### Input material
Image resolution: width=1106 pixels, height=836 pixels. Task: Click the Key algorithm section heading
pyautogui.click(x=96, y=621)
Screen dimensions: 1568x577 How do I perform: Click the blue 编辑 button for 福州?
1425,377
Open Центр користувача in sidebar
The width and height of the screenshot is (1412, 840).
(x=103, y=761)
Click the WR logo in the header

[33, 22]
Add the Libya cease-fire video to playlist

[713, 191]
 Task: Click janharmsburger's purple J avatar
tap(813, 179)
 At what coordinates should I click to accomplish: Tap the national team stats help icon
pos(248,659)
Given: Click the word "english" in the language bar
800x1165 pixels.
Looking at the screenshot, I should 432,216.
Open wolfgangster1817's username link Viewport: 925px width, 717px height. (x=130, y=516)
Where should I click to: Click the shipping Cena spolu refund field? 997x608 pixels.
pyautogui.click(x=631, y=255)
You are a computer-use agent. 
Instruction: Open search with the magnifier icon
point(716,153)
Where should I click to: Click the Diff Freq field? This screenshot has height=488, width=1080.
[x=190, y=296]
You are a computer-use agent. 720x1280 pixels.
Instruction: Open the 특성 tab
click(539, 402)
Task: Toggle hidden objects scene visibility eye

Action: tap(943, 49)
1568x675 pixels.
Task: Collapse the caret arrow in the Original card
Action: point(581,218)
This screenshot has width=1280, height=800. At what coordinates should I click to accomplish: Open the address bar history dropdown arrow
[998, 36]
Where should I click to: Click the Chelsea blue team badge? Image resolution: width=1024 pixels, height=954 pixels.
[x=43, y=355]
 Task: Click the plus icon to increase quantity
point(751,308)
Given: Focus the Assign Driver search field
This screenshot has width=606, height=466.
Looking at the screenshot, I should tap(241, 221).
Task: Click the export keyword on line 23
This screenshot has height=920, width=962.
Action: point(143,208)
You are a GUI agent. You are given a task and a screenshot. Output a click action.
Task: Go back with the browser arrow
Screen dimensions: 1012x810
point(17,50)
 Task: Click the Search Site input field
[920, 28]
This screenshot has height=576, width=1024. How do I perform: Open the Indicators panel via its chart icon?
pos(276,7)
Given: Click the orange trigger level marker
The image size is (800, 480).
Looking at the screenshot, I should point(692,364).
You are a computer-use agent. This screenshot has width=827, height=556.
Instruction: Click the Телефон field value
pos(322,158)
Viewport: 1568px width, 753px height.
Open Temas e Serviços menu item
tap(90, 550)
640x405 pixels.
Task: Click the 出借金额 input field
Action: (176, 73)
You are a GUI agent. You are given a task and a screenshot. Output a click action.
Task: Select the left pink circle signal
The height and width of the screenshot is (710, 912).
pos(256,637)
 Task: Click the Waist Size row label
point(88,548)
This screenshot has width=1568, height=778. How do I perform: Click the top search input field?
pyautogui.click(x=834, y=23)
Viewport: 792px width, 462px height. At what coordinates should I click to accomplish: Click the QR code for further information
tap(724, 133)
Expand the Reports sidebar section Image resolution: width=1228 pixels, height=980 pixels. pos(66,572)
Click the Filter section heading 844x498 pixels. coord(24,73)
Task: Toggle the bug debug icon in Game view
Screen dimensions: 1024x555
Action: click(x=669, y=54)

### Task to carry out
The answer must consist of every entry, set down exactly as given.

### The completed task
Image resolution: width=1106 pixels, height=836 pixels. Task: Click the Key algorithm section heading
pyautogui.click(x=96, y=621)
Screen dimensions: 1568x577 How do I perform: Click the blue 编辑 button for 福州?
1425,377
Open Центр користувача in sidebar
The width and height of the screenshot is (1412, 840).
(x=103, y=761)
Click the WR logo in the header

[33, 22]
Add the Libya cease-fire video to playlist

[713, 191]
 Task: Click janharmsburger's purple J avatar
tap(813, 179)
 At what coordinates should I click to accomplish: Tap the national team stats help icon
pos(248,659)
Given: Click the word "english" in the language bar
800x1165 pixels.
Looking at the screenshot, I should 432,216.
Open wolfgangster1817's username link Viewport: 925px width, 717px height. (x=130, y=516)
Where should I click to: Click the shipping Cena spolu refund field? 997x608 pixels.
pyautogui.click(x=631, y=255)
You are a computer-use agent. 
Instruction: Open search with the magnifier icon
point(716,153)
Where should I click to: Click the Diff Freq field? This screenshot has height=488, width=1080.
[x=190, y=296]
You are a computer-use agent. 720x1280 pixels.
Instruction: Open the 특성 tab
click(539, 402)
Task: Toggle hidden objects scene visibility eye

Action: tap(943, 49)
1568x675 pixels.
Task: Collapse the caret arrow in the Original card
Action: point(581,218)
This screenshot has width=1280, height=800. At what coordinates should I click to accomplish: Open the address bar history dropdown arrow
[998, 36]
Where should I click to: Click the Chelsea blue team badge? Image resolution: width=1024 pixels, height=954 pixels.
[x=43, y=355]
 Task: Click the plus icon to increase quantity
point(751,308)
Given: Focus the Assign Driver search field
This screenshot has width=606, height=466.
Looking at the screenshot, I should tap(241, 221).
Task: Click the export keyword on line 23
This screenshot has height=920, width=962.
Action: point(143,208)
You are a GUI agent. You are given a task and a screenshot. Output a click action.
Task: Go back with the browser arrow
Screen dimensions: 1012x810
point(17,50)
 Task: Click the Search Site input field
[920, 28]
This screenshot has height=576, width=1024. How do I perform: Open the Indicators panel via its chart icon?
pos(276,7)
Given: Click the orange trigger level marker
The image size is (800, 480).
Looking at the screenshot, I should point(692,364).
You are a computer-use agent. This screenshot has width=827, height=556.
Instruction: Click the Телефон field value
pos(322,158)
Viewport: 1568px width, 753px height.
Open Temas e Serviços menu item
tap(90, 550)
640x405 pixels.
Task: Click the 出借金额 input field
Action: (176, 73)
You are a GUI agent. You are given a task and a screenshot. Output a click action.
Task: Select the left pink circle signal
The height and width of the screenshot is (710, 912).
pos(256,637)
 Task: Click the Waist Size row label
point(88,548)
This screenshot has width=1568, height=778. How do I perform: Click the top search input field?
pyautogui.click(x=834, y=23)
Viewport: 792px width, 462px height. At what coordinates should I click to accomplish: Click the QR code for further information
tap(724, 133)
Expand the Reports sidebar section Image resolution: width=1228 pixels, height=980 pixels. pos(66,572)
Click the Filter section heading 844x498 pixels. coord(24,73)
Task: Toggle the bug debug icon in Game view
Screen dimensions: 1024x555
Action: click(x=669, y=54)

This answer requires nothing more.